Speech Text Processing
Learn about speech text processing and how to implement it effectively.
2 min read
🆕Recently updated
Last updated: 12/9/2025
Speech & Text Processing Components
AI-powered speech and text utilities unlock voice interfaces, advanced parsing, and smarter context management in your Forjinn workflows. This guide documents built-in Speech-to-Text, Text Splitter, and related modules.
Speech-to-Text (STT) Nodes
These nodes convert audio (uploaded or streamed) into usable, searchable text.
Supported Providers
- OpenAI Whisper: Cloud-based, multi-language, high accuracy, used for uploads and real-time
- AssemblyAI, Google STT, etc: Alternative cloud STT when enabled
Inputs
- Audio file (wav, mp3, ogg, etc.) or stream
- Specify language, prompt/context (optional)
Outputs
- Transcribed text
- Optional: word timing, speaker diarization, confidence
Use Cases
- Voice chatbots/IVR
- Meeting/call transcription
- Multimodal data search (voice+text context)
Text Splitters
Text Splitter nodes preprocess long documents or user input for chunking—critical for RAG, search, and LLM context building.
Options
- By Characters: Fixed number of chars per chunk
- By Tokens: (preferred for LLMs, e.g., 500 tokens/chunk)

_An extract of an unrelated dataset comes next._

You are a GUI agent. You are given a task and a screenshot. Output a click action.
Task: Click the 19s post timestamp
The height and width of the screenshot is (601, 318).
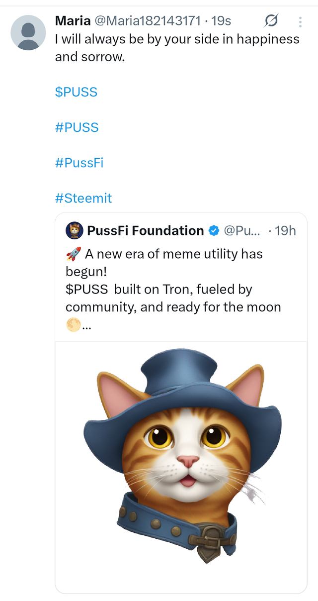[x=222, y=21]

- By Sentence/Paragraph: Use built-in or custom splitter logic
- Overlap: Optional step for retaining context across splits
Use Cases
- Pre-indexing documents for vector search
- Breaking up chat logs, lengthy user submissions, etc
Text Processing Utilities
- Normalizer/Cleaner: Whitespace, encoding, character set fix
- Summarizer: Quick auto-summarize for long or multi-part docs
- Keyword Extraction: Highlight or extract key topics/entities
- Regex/Custom Parsers: Build or use provided plugins for special cases
Example: Voice-Driven Support Bot
- User uploads voice memo
- Speech-to-Text node transcribes to text
- Text Splitter node (if long)
- LLM/agent node answers or routes based on transcript
Best Practices
- Always preprocess/upload audio in a supported format
- Use correct langs/prompts to improve STT accuracy
- Tune chunking strategy by task (retrieval = small+overlap, doc summarization = longer)
- Chain normalizer before embedding for best search
Troubleshooting
- Poor accuracy: Try another provider or adjust input format/preprocessing
- Missing chunks: Lower chunk size, increase overlap, check log for parse errors
- Performance: For long docs/audio, use batch or background jobs to avoid blocking UI
Speech and advanced text nodes power truly multimodal, robust, and flexible automations for both human and machine users.